Même si je me sens bien en tant que freelance, je ne m'interdis pas de changer en cas d'opportunité intéressante. Pour cette raison j'ai participé à quelques entretiens il y a peu.

J'en tire un constat stupéfiant : plus une personne sait faire, moins on sait quoi lui faire faire ! En parallèle, je suis effaré par le niveau de spécialisation recherché.

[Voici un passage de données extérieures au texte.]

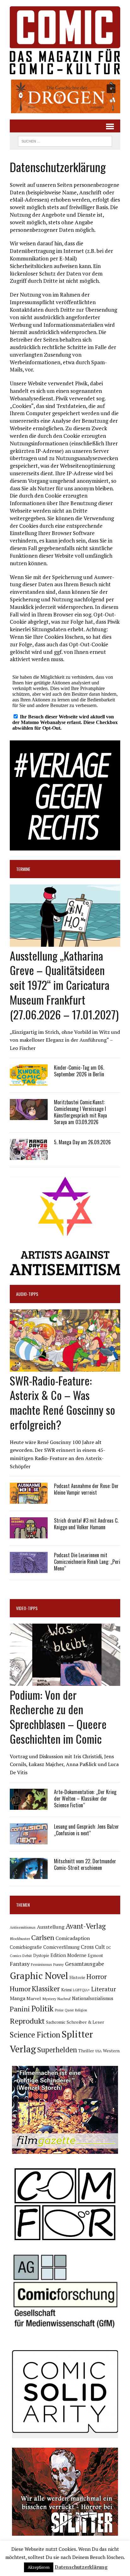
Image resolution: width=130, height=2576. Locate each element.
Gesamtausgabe (84, 1963)
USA (98, 2051)
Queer (69, 2010)
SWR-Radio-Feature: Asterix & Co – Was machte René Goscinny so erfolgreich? (62, 1402)
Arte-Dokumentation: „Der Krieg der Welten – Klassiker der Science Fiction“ (85, 1798)
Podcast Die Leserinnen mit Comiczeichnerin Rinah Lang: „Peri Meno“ (87, 1561)
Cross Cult (93, 1946)
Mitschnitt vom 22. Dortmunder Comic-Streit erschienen (85, 1864)
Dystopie (41, 1955)
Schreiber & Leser (85, 2022)
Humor (20, 1988)
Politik (42, 2009)
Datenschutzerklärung (81, 2567)
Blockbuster (20, 1938)
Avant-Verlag (86, 1926)
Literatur (103, 1989)
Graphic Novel (39, 1976)
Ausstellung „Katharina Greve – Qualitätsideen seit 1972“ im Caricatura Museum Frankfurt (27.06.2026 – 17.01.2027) (64, 985)
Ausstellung (50, 1926)
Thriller (86, 2051)
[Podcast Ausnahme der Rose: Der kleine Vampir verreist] (29, 1499)
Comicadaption (73, 1938)
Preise (59, 2010)
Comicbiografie (26, 1947)
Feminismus (41, 1964)
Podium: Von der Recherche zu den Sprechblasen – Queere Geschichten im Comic (58, 1716)
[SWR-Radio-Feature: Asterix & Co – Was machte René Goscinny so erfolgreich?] (65, 1367)
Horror (96, 1976)
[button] (65, 96)
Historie (77, 1977)
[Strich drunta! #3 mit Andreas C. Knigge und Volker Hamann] (29, 1534)
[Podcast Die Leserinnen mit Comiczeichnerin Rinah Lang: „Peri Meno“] (29, 1568)
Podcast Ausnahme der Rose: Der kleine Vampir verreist (86, 1489)
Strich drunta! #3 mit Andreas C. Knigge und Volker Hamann (86, 1524)
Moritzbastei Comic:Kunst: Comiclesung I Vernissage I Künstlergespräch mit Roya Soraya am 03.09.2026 (80, 1111)
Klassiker (46, 1988)
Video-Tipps (27, 1608)
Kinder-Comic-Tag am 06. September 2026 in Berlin (79, 1071)
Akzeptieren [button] (39, 2567)
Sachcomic (55, 2022)
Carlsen (42, 1937)
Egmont (95, 1955)
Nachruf (64, 1998)
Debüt (27, 1955)
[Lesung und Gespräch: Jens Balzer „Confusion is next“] (29, 1840)
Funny (58, 1964)
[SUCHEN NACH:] (65, 140)
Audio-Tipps (27, 1294)
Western (111, 2051)
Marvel (34, 1998)
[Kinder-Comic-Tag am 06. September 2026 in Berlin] (29, 1081)
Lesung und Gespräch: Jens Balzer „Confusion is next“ (86, 1830)
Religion (81, 2010)
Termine (23, 869)
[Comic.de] (65, 40)
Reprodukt (27, 2021)
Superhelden (57, 2050)
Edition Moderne (68, 1955)
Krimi (66, 1990)
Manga (17, 1998)
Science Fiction (35, 2035)
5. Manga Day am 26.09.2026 (82, 1142)
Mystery (49, 1998)
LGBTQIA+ (81, 1990)
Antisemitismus (23, 1927)
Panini (20, 2008)
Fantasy (20, 1963)
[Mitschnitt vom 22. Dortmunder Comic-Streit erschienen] (29, 1874)
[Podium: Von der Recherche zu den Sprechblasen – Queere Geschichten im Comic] (65, 1681)
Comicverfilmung (61, 1947)
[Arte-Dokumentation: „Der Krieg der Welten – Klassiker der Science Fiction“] (29, 1805)
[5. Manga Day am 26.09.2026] (29, 1155)
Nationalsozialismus (92, 1998)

Au cours de ma carrière, ayant été tour à tour (ou en même temps !) et dans le désordre programmeur, analyste, chef de projets, architecte système, directeur informatique, chef d'entreprise, consultant AMOA, chef d'équipe, pupitreur, chargé de clientèle ; je ne pense pas pouvoir faire une liste complète de tout ce que j'ai été amené à utiliser : C, C++, PHP, Perl, AJAX, MySQL, HTML, DNS, SMTP, X25, Unix, Linux, Windows, XML, divers assembleurs, anglais, allemand, italien, Apache, IIS, SPIP, Doxygen, Nagios, Monit, CVS, Web services, Eclipse, JavaScript, paiements en ligne, recrutement et gestion d'équipes, Joomla, osCommerce, etc. etc. etc.
....et pourtant.... quand en entretient on me demande "connaissez-vous Oracle", je ne peux pas répondre oui. Pas plus que je ne peux prétendre maitriser parfaitement le paradigme objets (même si j'ai déjà programmé quelques petits objets) ni C++, ni pouvoir installer Nagios sans relire sa documentation ni être capable de relire une expression régulière Perl sans consulter un manuel et me creuser un peu la tête, et j'ai géré tous mes projets sans connaitre CMMI ni PMI !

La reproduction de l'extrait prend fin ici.